### Selected passage:
>>>

It’s not a shame at all. It’s just way too hard to figure out the grammatical analysis on the fly while you are speaking. The only time I might use whom is immediately following a preposition (my personal usage rule).  I only bother to do the analysis in formal writing.


----------



## Forero

_Whom_ is objective case. Modern English has no accusative, dative, instrumental, prepositional, or ablative case.

_Whom_ is appropriate for direct and indirect objects and for objects of prepositions. It is never appropriate as a subject.

In the sentences in #1, I would either omit the relative pronoun altogether or use _whom_.


----------



## Wandering JJ

Hi Forero,
OE had four cases: nominative, accusative, genitive and dative – no instrumental or prepositional (as found in Russian, for example) nor an ablative case (as in Latin, for example).
Just a reminder that, in BrE, grammarians prefer 'that' as the relative in #1 as it introduces a restrictive clause. In practice, as you also suggest, we would probably omit the relative pronoun in the examples given.


----------



## Forero

Wandering JJ said:


> Hi Forero,
> OE had four cases: nominative, accusative, genitive and dative – no instrumental or prepositional (as found in Russian, for example) nor an ablative case (as in Latin, for example).

<<<

### Your objective:
Continue the forum thread above on when to use "whom," starting right after its last line.

### Provided material:
>>>

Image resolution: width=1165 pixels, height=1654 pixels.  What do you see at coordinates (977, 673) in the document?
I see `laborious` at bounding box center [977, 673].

<<<
>>>

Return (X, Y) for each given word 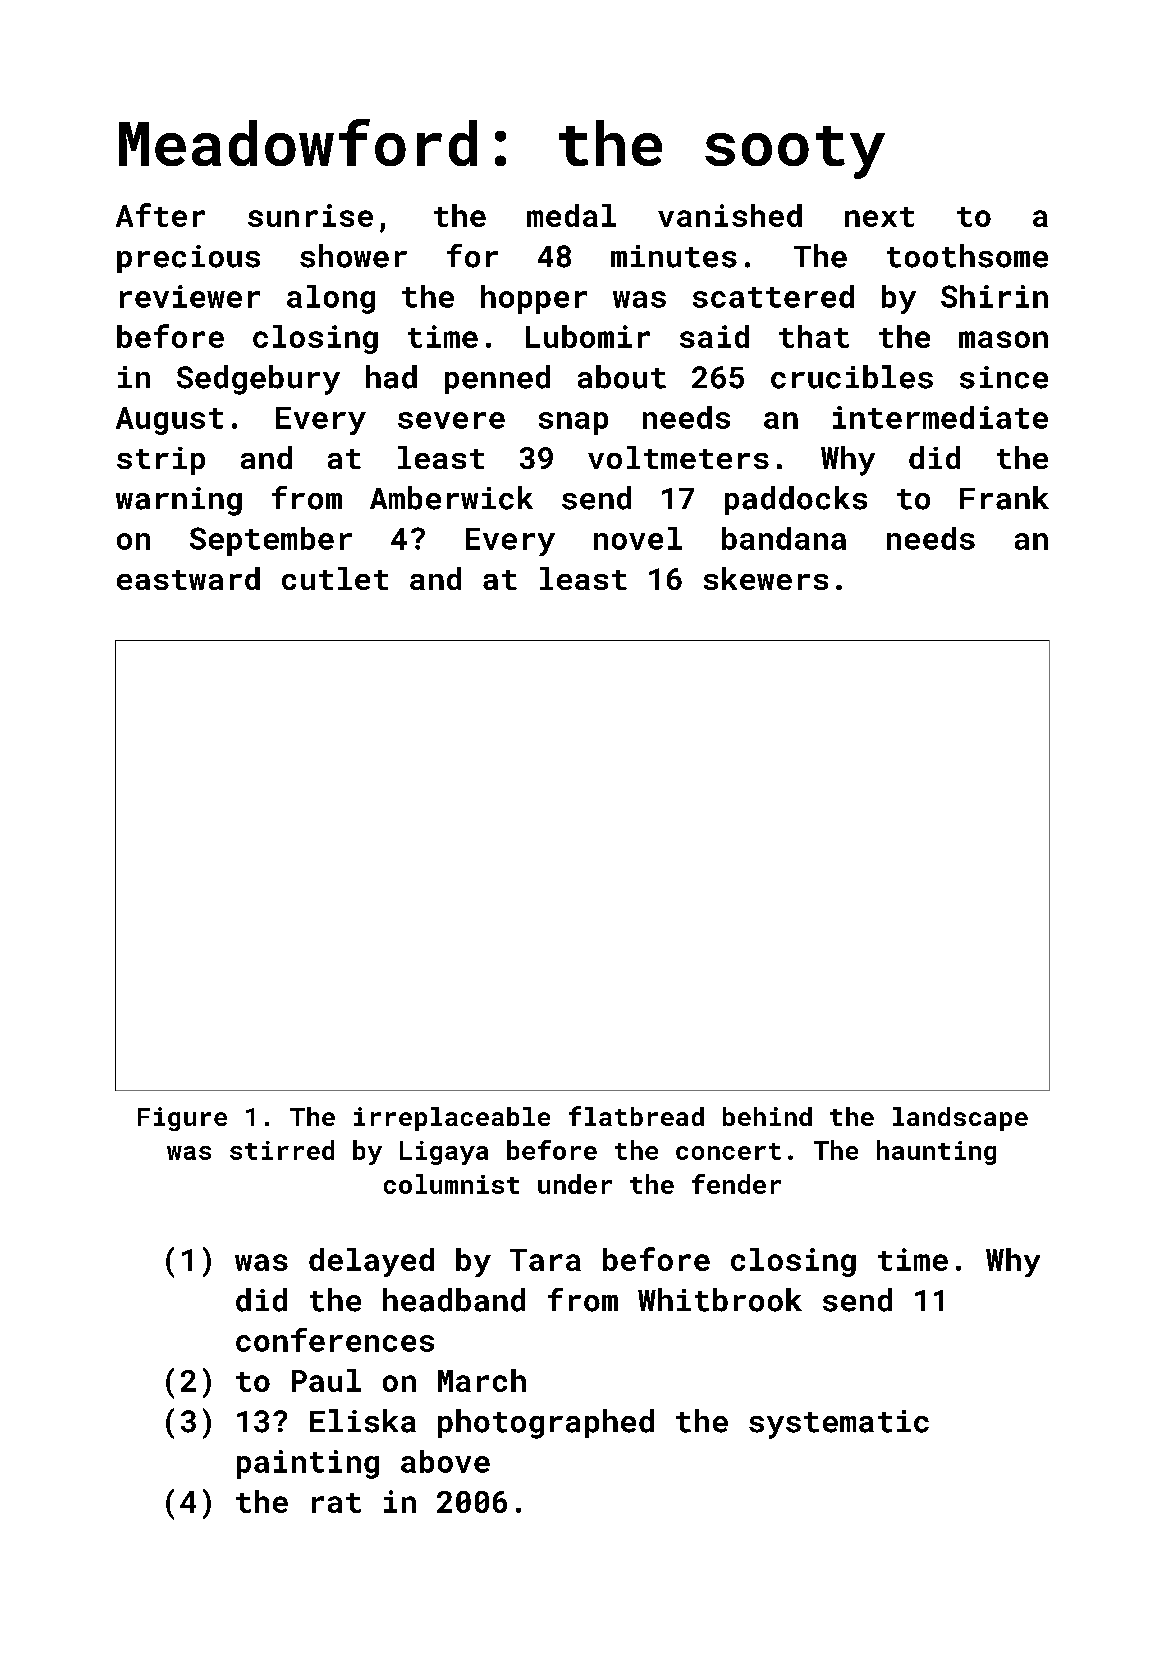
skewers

<<<

### Output of the task:
> Just a reminder that, in BrE, grammarians prefer 'that' as the relative in #1 as it introduces a restrictive clause. In practice, as you also suggest, we would probably omit the relative pronoun in the examples given.


If we are talking about Old English, I believe it did have an instrumental case originally.

But I was just saying that Modern English _whom_ is objective case, suitable for any kind of object. It is not "dative".


----------



## Wandering JJ

Forero said:


> If we are talking about Old English, I believe it did have an instrumental case originally.


Good point. By the time I was born, the instrumental case had largely merged with the dative case.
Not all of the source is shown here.